TASK. Could you copy the lines below exactly, leaving none out?

DATA EXCERPTS.
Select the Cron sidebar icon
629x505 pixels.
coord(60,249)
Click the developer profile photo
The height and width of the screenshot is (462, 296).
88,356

COMPLETED TASK.
Select the Cron sidebar icon
629x505 pixels.
coord(60,249)
Click the developer profile photo
The height and width of the screenshot is (462, 296).
88,356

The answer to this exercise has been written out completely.